§ **Exercise**
As you restate the entries, keep every word intact and leave out whatever images they hold.
[Opening Provided information section]
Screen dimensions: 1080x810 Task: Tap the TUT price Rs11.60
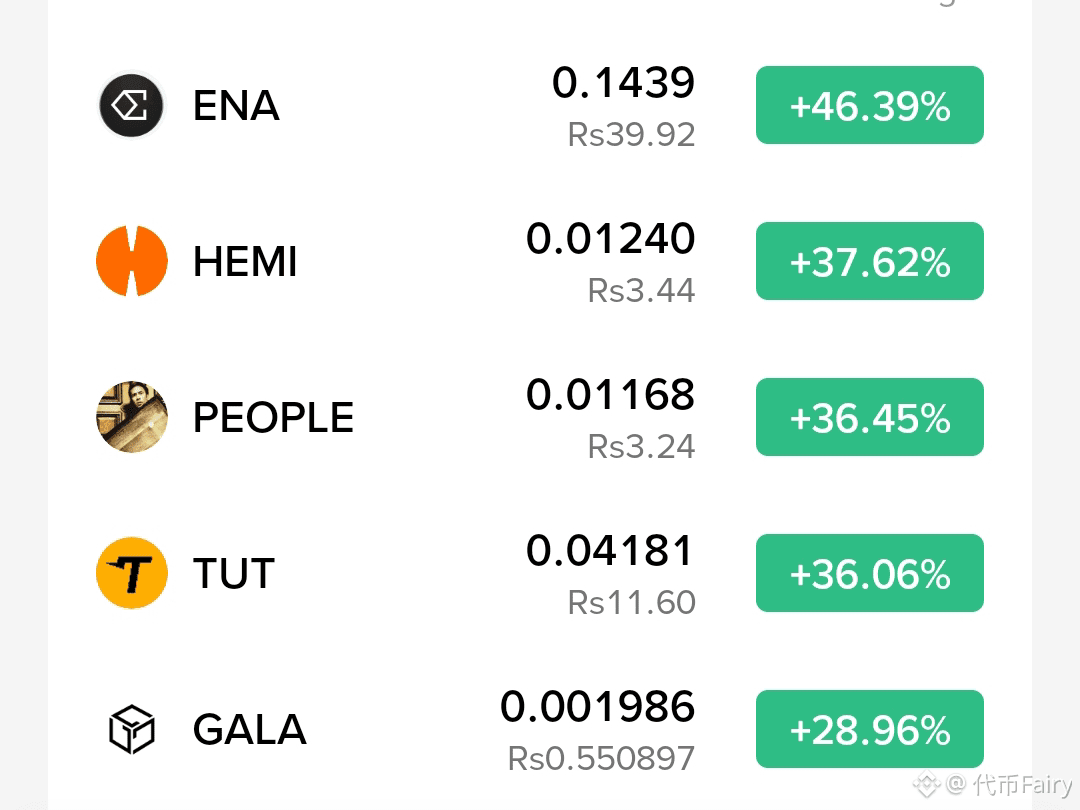(632, 603)
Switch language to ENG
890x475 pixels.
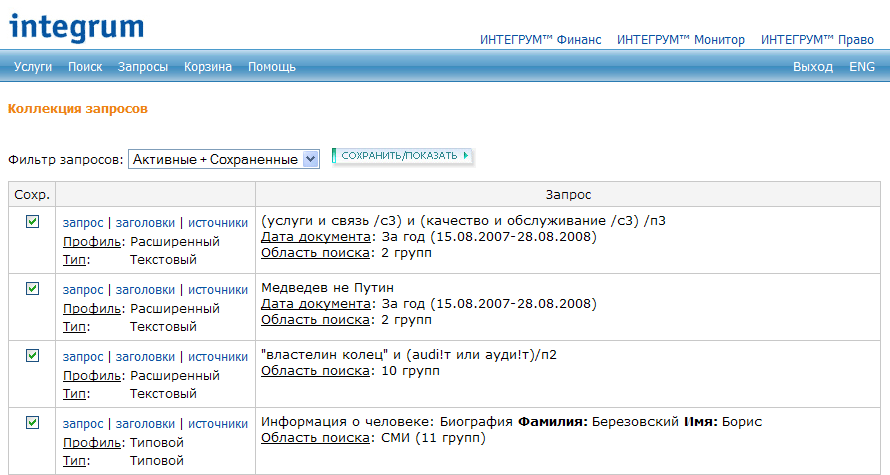coord(862,67)
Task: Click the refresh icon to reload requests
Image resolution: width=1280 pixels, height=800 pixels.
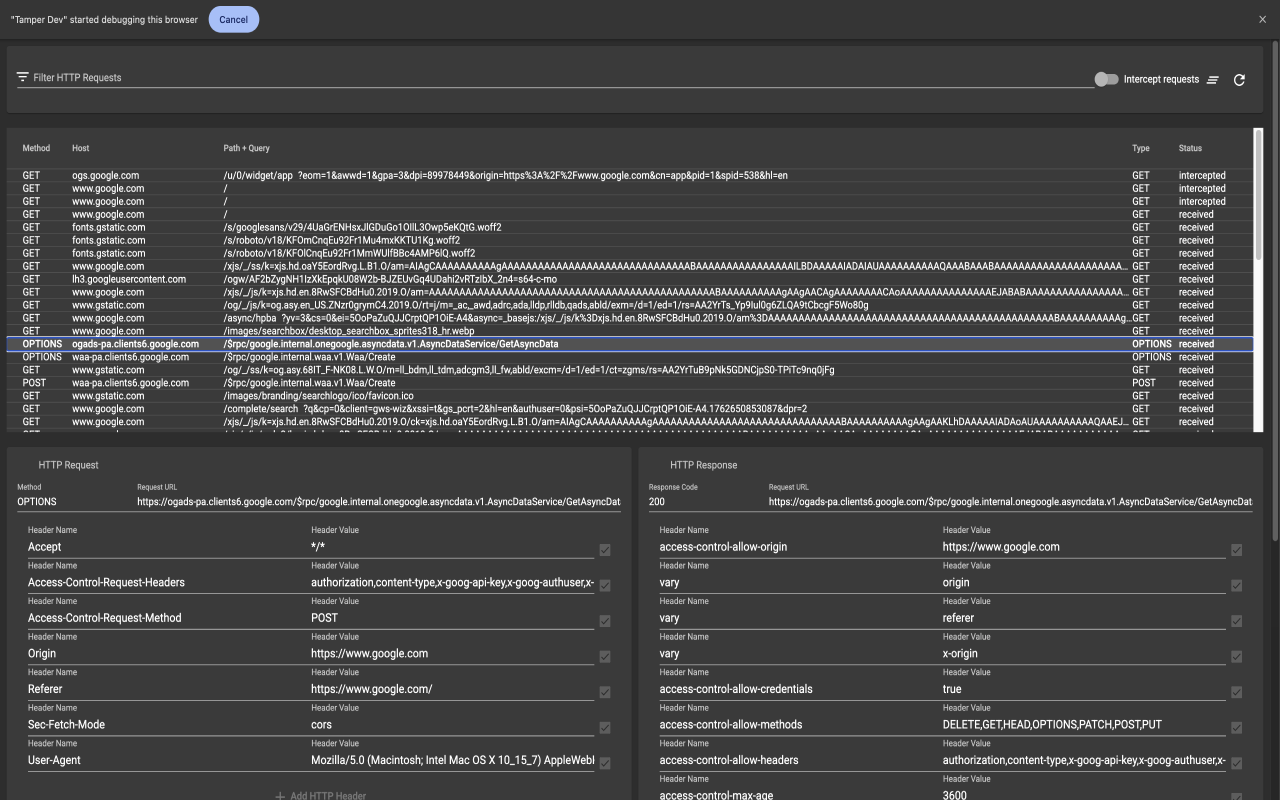Action: (1239, 77)
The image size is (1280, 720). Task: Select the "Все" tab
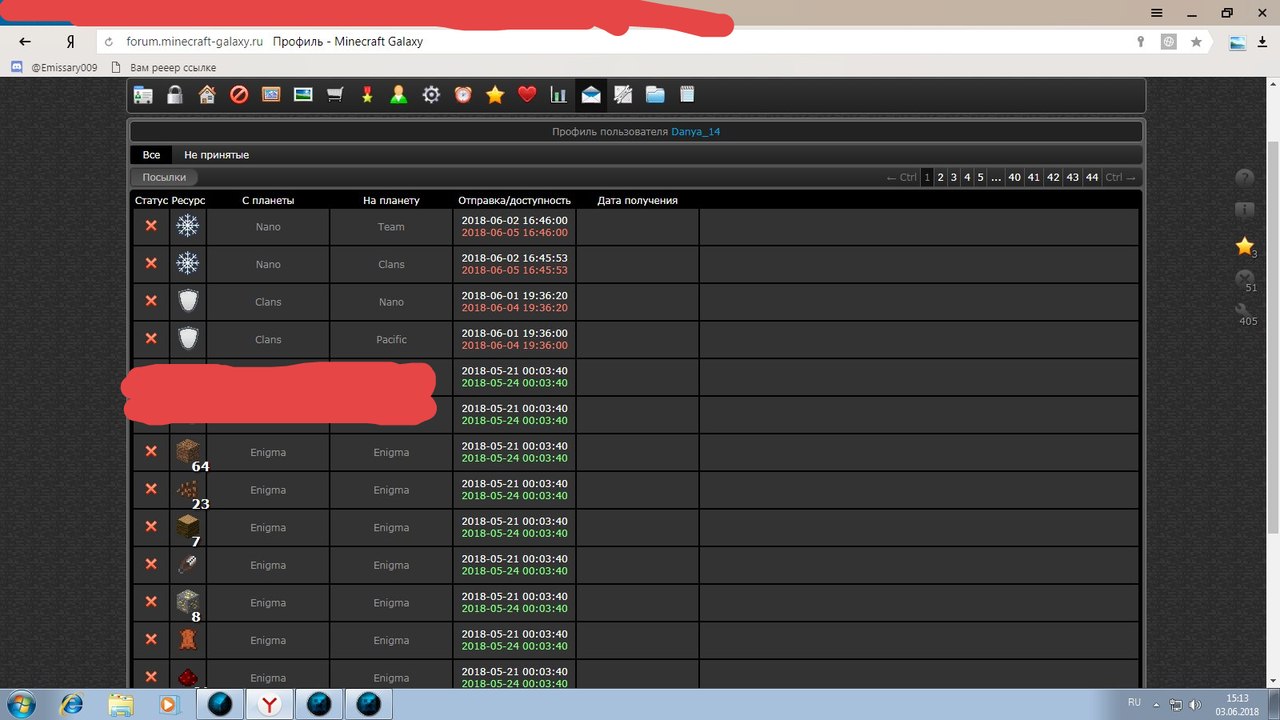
[Closing Provided information section]
§ **Solution to this task**
Screen dimensions: 1080x810 Task: Tap the TUT price Rs11.60
(632, 603)
Switch language to ENG
890x475 pixels.
coord(862,67)
Task: Click the refresh icon to reload requests
Image resolution: width=1280 pixels, height=800 pixels.
Action: (1239, 77)
The image size is (1280, 720). Task: Select the "Все" tab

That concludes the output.